From censorship to economic exclusion, Iran’s ruling establishment is transforming free access to information into a luxury reserved for the wealthy and the politically connected.

Political crisis, economic crisis, cultural crisis, unemployment crisis, migration crisis, and a deepening cost-of-living catastrophe — modern Iran has become synonymous with permanent crisis. Yet beneath all these visible layers lies a deeper structural collapse that sustains and reproduces every other failure: the regime’s growing class divide.

Whenever a government institutionalizes political repression as the core of its survival strategy, it inevitably produces a society built on inequality, privilege, and organized plunder. The clerical regime ruling Iran has followed precisely this path since its inception. What began with censorship and political control has now evolved into something even more dangerous: the creation of a class-based internet system — an “approved” internet for insiders and a restricted, unaffordable version for ordinary citizens.

This is not simply a technological issue. In today’s Iran, internet access has become a marker of social status and political proximity to power. Just as education, healthcare, housing, and economic security have increasingly become privileges reserved for specific segments of society, free access to information is now being absorbed into the same architecture of discrimination.

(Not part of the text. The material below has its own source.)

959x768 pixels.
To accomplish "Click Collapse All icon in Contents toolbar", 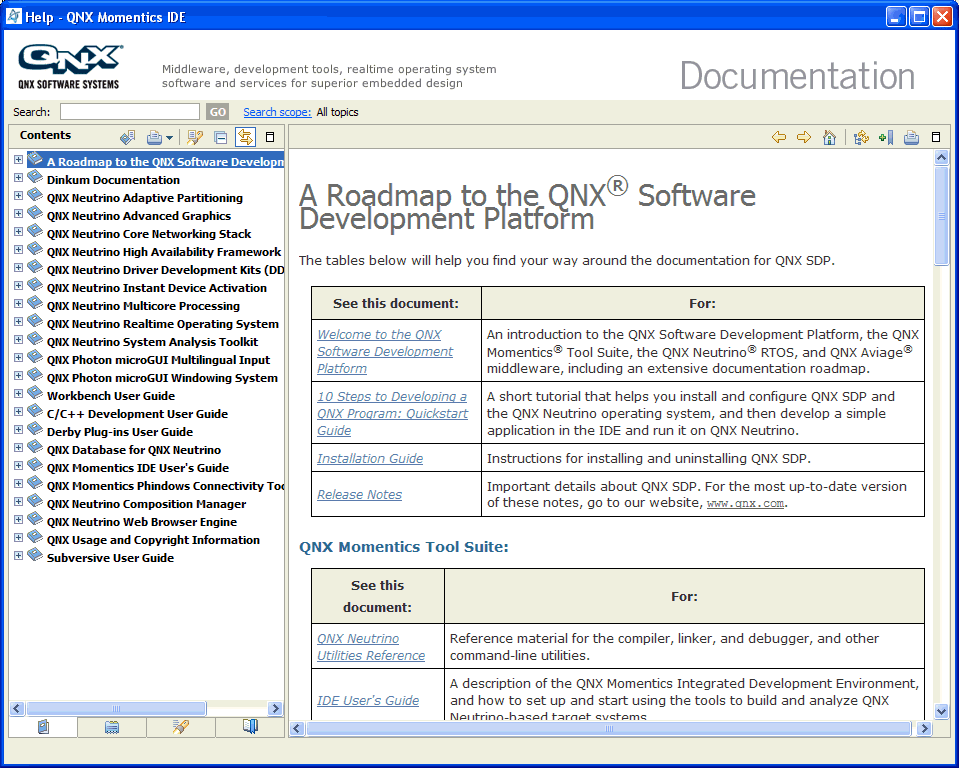I will click(221, 138).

For years, the regime relied on mass censorship, website blocking, intimidation of journalists, and restrictions on digital communication. But the latest phase reveals a more sophisticated and deeply authoritarian objective: transforming uncensored internet access into a luxury commodity available only to the wealthy and to those connected to the state apparatus.

Even sections of the regime-aligned media have been forced to acknowledge the contradiction at the heart of this policy. In its May 7, 2026 issue, the Iranian newspaper Donya-e-Eqtesad questioned the legal basis of the so-called “tiered internet” project approved by the Supreme National Security Council. The paper highlighted the absurdity of the government’s logic: unrestricted internet access is supposedly “dangerous” for ordinary citizens, yet the same internet suddenly becomes “acceptable” when sold at exorbitant prices to a select group.

That contradiction exposes the regime’s real motive. The issue has never been morality, public safety, or national security. The objective is social control through economic exclusion.

According to the same report, the price of 50 gigabytes of international internet access — previously costing between 300,000 and 400,000 tomans — has surged to nearly 3 million tomans. In a country where millions already live below the poverty line, such pricing effectively excludes large sections of society from unrestricted access to global information.

The economic dimension of this policy is just as revealing as its political purpose. Internet restrictions have created enormous financial opportunities for regime-linked operators and monopolistic networks. Every shutdown, filtering campaign, and limitation imposed on public access becomes a source of profit for institutions tied to the state. Crises themselves become mechanisms of extraction.

Statements from regime officials further confirm the institutional nature of this policy. Authorities openly defend the launch of “Pro Internet” services, claiming they were approved by the Supreme National Security Council and are fully legal. Meanwhile, the judiciary remains silent, effectively endorsing the discrimination.

The result is a society in which citizens are forced to pay extraordinary sums simply to exercise one of the most basic rights of the modern age: access to free information.

Perhaps the clearest expression of the regime’s thinking came from Mohammad Kahvand, secretary of the Cyberspace Headquarters of the Qom Seminary, who reportedly suggested that internet prices should rise so dramatically that ordinary people would no longer find it worthwhile to use. The statement stripped away every remaining pretense. The goal is not regulation. It is deprivation.

Class-based internet access is therefore not merely an economic policy or a temporary wartime measure. It is the continuation of a decades-long project aimed at controlling society by monopolizing knowledge, restricting communication, and deepening inequality. The same authoritarian logic that created political prisoners, economic monopolies, systemic corruption, and widespread poverty is now reshaping cyberspace into another arena of exclusion.

Iran’s ruling establishment understands a fundamental reality: access to uncensored information empowers society. A connected population is harder to manipulate, isolate, and silence. For that reason, internet restriction has become inseparable from the regime’s broader survival strategy.

What is unfolding in Iran today is not simply digital censorship. It is the construction of a new form of class apartheid — one in which information itself becomes a privilege reserved for the loyal, the wealthy, and the politically protected.